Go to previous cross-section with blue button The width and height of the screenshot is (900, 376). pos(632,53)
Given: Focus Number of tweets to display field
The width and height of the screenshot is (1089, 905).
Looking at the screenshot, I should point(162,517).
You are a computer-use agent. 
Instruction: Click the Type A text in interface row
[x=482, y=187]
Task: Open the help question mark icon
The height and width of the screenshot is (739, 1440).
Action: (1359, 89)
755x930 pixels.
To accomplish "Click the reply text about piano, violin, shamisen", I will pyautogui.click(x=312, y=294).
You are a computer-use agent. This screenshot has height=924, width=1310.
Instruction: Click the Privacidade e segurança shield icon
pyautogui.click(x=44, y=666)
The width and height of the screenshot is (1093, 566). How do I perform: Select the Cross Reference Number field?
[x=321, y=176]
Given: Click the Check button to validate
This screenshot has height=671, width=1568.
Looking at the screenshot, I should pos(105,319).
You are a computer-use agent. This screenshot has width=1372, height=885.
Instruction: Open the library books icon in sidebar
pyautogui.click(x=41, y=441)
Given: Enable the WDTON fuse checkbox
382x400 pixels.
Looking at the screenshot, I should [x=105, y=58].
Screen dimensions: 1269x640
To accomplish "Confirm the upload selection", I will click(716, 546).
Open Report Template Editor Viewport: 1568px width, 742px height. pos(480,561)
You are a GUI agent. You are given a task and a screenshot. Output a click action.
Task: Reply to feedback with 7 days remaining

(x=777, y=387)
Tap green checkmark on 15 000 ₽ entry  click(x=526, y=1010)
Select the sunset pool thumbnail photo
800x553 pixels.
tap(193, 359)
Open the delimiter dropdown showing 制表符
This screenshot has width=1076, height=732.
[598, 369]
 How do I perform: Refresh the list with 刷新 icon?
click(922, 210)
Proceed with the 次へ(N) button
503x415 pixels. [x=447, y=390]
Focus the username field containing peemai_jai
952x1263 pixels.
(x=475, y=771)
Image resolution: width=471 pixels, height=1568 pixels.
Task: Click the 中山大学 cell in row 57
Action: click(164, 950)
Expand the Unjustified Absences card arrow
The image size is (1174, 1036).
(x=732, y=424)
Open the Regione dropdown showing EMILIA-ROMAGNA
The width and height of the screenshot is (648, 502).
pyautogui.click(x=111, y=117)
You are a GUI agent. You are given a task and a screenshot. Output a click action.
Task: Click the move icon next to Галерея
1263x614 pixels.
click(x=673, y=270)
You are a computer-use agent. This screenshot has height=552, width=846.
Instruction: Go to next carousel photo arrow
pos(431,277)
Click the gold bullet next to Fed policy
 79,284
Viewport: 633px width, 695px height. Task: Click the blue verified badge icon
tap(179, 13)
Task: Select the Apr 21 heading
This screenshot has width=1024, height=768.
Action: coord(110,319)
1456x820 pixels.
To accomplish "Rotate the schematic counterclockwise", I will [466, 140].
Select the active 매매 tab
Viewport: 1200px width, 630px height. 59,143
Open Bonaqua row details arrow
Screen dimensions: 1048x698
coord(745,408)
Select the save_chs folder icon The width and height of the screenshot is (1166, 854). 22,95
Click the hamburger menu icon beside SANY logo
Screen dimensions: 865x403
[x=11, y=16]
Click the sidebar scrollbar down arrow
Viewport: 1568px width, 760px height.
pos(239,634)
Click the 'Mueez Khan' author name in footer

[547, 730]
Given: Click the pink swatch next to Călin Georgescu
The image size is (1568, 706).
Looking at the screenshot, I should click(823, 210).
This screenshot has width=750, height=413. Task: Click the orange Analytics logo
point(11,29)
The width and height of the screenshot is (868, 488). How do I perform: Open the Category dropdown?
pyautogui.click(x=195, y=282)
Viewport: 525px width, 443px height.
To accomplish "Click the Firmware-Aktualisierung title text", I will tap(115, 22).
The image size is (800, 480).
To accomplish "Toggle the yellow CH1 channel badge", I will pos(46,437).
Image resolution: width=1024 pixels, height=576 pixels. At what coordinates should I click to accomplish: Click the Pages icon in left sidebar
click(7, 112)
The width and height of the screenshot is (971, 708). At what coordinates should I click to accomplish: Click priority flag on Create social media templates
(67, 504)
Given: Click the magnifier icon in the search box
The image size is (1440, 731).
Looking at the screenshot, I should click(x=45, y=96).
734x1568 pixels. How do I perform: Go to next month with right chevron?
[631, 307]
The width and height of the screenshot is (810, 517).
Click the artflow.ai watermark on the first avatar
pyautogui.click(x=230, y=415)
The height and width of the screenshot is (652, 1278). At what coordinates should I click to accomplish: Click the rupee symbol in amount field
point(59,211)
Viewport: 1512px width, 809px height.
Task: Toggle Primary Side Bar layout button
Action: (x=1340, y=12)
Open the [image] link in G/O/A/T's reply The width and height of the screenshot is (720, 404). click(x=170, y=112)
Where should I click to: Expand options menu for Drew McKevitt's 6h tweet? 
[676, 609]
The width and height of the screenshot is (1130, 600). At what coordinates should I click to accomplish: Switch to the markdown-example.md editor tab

::::::::

Each entry above needs to be retyped exactly as it appears.

Go to previous cross-section with blue button The width and height of the screenshot is (900, 376). pos(632,53)
Given: Focus Number of tweets to display field
The width and height of the screenshot is (1089, 905).
Looking at the screenshot, I should point(162,517).
You are a computer-use agent. 
Instruction: Click the Type A text in interface row
[x=482, y=187]
Task: Open the help question mark icon
The height and width of the screenshot is (739, 1440).
Action: (1359, 89)
755x930 pixels.
To accomplish "Click the reply text about piano, violin, shamisen", I will pyautogui.click(x=312, y=294).
You are a computer-use agent. This screenshot has height=924, width=1310.
Instruction: Click the Privacidade e segurança shield icon
pyautogui.click(x=44, y=666)
The width and height of the screenshot is (1093, 566). How do I perform: Select the Cross Reference Number field?
[x=321, y=176]
Given: Click the Check button to validate
This screenshot has height=671, width=1568.
Looking at the screenshot, I should pos(105,319).
You are a computer-use agent. This screenshot has width=1372, height=885.
Instruction: Open the library books icon in sidebar
pyautogui.click(x=41, y=441)
Given: Enable the WDTON fuse checkbox
382x400 pixels.
Looking at the screenshot, I should [x=105, y=58].
Screen dimensions: 1269x640
To accomplish "Confirm the upload selection", I will click(716, 546).
Open Report Template Editor Viewport: 1568px width, 742px height. pos(480,561)
You are a GUI agent. You are given a task and a screenshot. Output a click action.
Task: Reply to feedback with 7 days remaining

(x=777, y=387)
Tap green checkmark on 15 000 ₽ entry  click(x=526, y=1010)
Select the sunset pool thumbnail photo
800x553 pixels.
tap(193, 359)
Open the delimiter dropdown showing 制表符
This screenshot has width=1076, height=732.
[598, 369]
 How do I perform: Refresh the list with 刷新 icon?
click(922, 210)
Proceed with the 次へ(N) button
503x415 pixels. [x=447, y=390]
Focus the username field containing peemai_jai
952x1263 pixels.
(x=475, y=771)
Image resolution: width=471 pixels, height=1568 pixels.
Task: Click the 中山大学 cell in row 57
Action: click(164, 950)
Expand the Unjustified Absences card arrow
The image size is (1174, 1036).
(x=732, y=424)
Open the Regione dropdown showing EMILIA-ROMAGNA
The width and height of the screenshot is (648, 502).
pyautogui.click(x=111, y=117)
You are a GUI agent. You are given a task and a screenshot. Output a click action.
Task: Click the move icon next to Галерея
1263x614 pixels.
click(x=673, y=270)
You are a computer-use agent. This screenshot has height=552, width=846.
Instruction: Go to next carousel photo arrow
pos(431,277)
Click the gold bullet next to Fed policy
 79,284
Viewport: 633px width, 695px height. Task: Click the blue verified badge icon
tap(179, 13)
Task: Select the Apr 21 heading
This screenshot has width=1024, height=768.
Action: coord(110,319)
1456x820 pixels.
To accomplish "Rotate the schematic counterclockwise", I will [466, 140].
Select the active 매매 tab
Viewport: 1200px width, 630px height. 59,143
Open Bonaqua row details arrow
Screen dimensions: 1048x698
coord(745,408)
Select the save_chs folder icon The width and height of the screenshot is (1166, 854). 22,95
Click the hamburger menu icon beside SANY logo
Screen dimensions: 865x403
[x=11, y=16]
Click the sidebar scrollbar down arrow
Viewport: 1568px width, 760px height.
pos(239,634)
Click the 'Mueez Khan' author name in footer

[547, 730]
Given: Click the pink swatch next to Călin Georgescu
The image size is (1568, 706).
Looking at the screenshot, I should click(823, 210).
This screenshot has width=750, height=413. Task: Click the orange Analytics logo
point(11,29)
The width and height of the screenshot is (868, 488). How do I perform: Open the Category dropdown?
pyautogui.click(x=195, y=282)
Viewport: 525px width, 443px height.
To accomplish "Click the Firmware-Aktualisierung title text", I will tap(115, 22).
The image size is (800, 480).
To accomplish "Toggle the yellow CH1 channel badge", I will pos(46,437).
Image resolution: width=1024 pixels, height=576 pixels. At what coordinates should I click to accomplish: Click the Pages icon in left sidebar
click(7, 112)
The width and height of the screenshot is (971, 708). At what coordinates should I click to accomplish: Click priority flag on Create social media templates
(67, 504)
Given: Click the magnifier icon in the search box
The image size is (1440, 731).
Looking at the screenshot, I should click(x=45, y=96).
734x1568 pixels. How do I perform: Go to next month with right chevron?
[631, 307]
The width and height of the screenshot is (810, 517).
Click the artflow.ai watermark on the first avatar
pyautogui.click(x=230, y=415)
The height and width of the screenshot is (652, 1278). At what coordinates should I click to accomplish: Click the rupee symbol in amount field
point(59,211)
Viewport: 1512px width, 809px height.
Task: Toggle Primary Side Bar layout button
Action: (x=1340, y=12)
Open the [image] link in G/O/A/T's reply The width and height of the screenshot is (720, 404). click(x=170, y=112)
Where should I click to: Expand options menu for Drew McKevitt's 6h tweet? 
[676, 609]
The width and height of the screenshot is (1130, 600). At what coordinates should I click to accomplish: Switch to the markdown-example.md editor tab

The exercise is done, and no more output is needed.